Londres [AFP]. La relación entre el genio del surrealismo Salvador Dalí (1904-1989) y el cine será objeto de una exposición en la Tate Modern de Londres, que pretende explorar una de las facetas menos conocidas del contradictorio artista catalán.

"Dalí y el cine", que estará abierta al público desde el 1 de junio hasta el 9 de setiembre, reunirá más de cien obras, entre pinturas, esculturas, fotos, dibujos, filmes, guiones y manuscritos del artista. "Esta será la primera muestra consagrada a explorar la visión cinematográfica de Dalí a través de todos los lenguajes que utilizó el artista, uno de los más interesantes del siglo XX", indicó el curador de la exposición, el británico Matthew Gale, al anunciar la futura exposición.

Montse Aguer, directora del Centro de Estudios Dalinianos --de la Fundación Gala-Salvador Dalí-- coincidió que Salvador Dalí no puede ser comprendido al margen de su relación con el cine.
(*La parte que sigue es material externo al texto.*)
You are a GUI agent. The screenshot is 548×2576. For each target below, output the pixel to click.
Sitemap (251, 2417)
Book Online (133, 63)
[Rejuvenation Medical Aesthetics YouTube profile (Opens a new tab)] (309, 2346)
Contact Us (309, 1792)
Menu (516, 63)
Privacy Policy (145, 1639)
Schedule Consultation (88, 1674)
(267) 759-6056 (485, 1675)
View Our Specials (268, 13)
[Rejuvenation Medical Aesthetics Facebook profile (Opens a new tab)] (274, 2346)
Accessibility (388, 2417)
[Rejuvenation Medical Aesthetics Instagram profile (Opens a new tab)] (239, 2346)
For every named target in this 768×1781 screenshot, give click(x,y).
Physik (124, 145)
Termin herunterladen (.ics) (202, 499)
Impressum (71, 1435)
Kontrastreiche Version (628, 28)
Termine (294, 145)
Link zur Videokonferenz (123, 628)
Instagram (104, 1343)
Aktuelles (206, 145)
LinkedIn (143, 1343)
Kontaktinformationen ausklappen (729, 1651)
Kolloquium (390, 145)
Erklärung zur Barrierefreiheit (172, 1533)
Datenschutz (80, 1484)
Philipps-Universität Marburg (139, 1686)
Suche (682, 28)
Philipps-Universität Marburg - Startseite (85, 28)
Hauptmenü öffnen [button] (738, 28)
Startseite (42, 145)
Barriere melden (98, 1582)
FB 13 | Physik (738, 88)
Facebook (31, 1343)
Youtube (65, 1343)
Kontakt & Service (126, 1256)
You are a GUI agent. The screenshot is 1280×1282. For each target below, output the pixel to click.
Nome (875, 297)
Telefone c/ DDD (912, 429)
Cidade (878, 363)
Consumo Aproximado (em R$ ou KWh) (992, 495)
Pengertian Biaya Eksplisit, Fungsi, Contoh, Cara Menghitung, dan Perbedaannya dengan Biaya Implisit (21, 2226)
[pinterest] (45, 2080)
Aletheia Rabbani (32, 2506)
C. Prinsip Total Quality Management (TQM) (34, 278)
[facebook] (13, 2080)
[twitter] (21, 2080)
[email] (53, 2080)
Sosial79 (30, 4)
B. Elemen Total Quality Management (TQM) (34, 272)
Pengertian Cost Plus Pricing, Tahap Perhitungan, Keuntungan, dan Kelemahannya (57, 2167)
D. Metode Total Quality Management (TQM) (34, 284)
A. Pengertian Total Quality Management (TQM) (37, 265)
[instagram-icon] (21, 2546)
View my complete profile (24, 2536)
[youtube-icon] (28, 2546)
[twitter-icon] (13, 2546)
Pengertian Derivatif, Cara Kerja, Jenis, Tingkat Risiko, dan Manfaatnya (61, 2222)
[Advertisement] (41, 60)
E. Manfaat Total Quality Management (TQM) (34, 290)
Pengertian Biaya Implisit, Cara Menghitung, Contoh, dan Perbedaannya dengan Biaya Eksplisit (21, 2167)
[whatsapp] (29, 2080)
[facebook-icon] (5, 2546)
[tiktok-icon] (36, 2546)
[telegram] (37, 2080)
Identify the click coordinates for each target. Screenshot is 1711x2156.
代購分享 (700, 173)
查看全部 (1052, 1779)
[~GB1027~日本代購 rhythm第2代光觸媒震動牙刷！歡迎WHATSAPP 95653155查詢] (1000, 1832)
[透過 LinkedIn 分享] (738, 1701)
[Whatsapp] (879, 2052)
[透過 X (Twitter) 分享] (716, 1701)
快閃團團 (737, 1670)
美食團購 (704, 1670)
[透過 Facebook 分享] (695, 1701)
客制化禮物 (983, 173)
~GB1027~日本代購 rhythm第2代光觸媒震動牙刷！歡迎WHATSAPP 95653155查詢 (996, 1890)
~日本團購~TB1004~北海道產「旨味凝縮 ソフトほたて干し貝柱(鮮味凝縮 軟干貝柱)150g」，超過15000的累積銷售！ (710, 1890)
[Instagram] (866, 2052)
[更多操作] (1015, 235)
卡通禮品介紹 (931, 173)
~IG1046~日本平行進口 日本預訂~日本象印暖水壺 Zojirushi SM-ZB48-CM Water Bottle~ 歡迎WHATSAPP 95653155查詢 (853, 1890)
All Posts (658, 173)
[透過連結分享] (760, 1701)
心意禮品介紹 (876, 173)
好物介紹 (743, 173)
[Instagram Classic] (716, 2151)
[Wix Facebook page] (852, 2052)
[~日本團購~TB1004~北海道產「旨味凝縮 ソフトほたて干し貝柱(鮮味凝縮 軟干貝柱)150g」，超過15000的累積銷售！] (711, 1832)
Gale subrayó que el hilo conductor de la exposición será la interrelación entre la pintura de Dalí y su actividad en el cine: desde sus guiones cinematográficos y su colaboración con Luis Buñuel en "El perro andaluz" (1929) y "La edad de oro" (1930), hasta su trabajo con Alfred Hitchcock en la siempre fascinante "Spellbound" (1945).

La fascinación de Dalí con el lenguaje del cine era tan fuerte que lo llevó en los años 30 a Hollywood, la meca de esta nueva cultura de masas, donde el artista colaboró también con Walt Disney, para quien trabajó en animaciones, y donde se ganó la vida retratando a algunos de los magnates de la industria, como Jack Warner.

"Dalí creía que el cine estaba impregnado de magia", dijo Gale, y señaló que la muestra destacará también el amor del artista por los grandes cómicos del cine mudo, como Buster Keaton y Harry Langdon, y también por los hermanos Marx, para quienes escribió un guion en 1937. "Dalí consideraba a Harpo el más grande de los surrealistas", indicó Gale, que lamentó que ese guion quedara solo en proyecto.

Señaló que fueron las turbadoras y enigmáticas pinturas de Dalí, que son quizá las obras pictóricas que develan con mayor fuerza el mundo paralelo del inconsciente, las que llevaron a Hitchkock a buscarlo para que creara una secuencia onírica en "Spellbound". Se trata de una sugerente escena en la que Gregory Peck sueña con situaciones extrañas, en las que aparece una diosa griega con el rostro de Ingrid Bergman. La escena, que llegó a verse en los cines y actualmente en DVD, solamente tiene algunos minutos y no todo lo filmado.

Dalí dejó también su huella sobre cineastas jóvenes como David Lynch, que considera su película "Eraserhead" (1977) un tributo al artista catalán, que ha sido uno de los creadores más exaltados por su imaginación y vanguardismo, pero también de los más criticados por algunas de sus posiciones políticas.

La Tate confía que esta exposición, para la que instalará pequeñas salas de cine que acompañarán los recintos consagrados a las pinturas y esculturas, será una de las más taquilleras del año en Londres.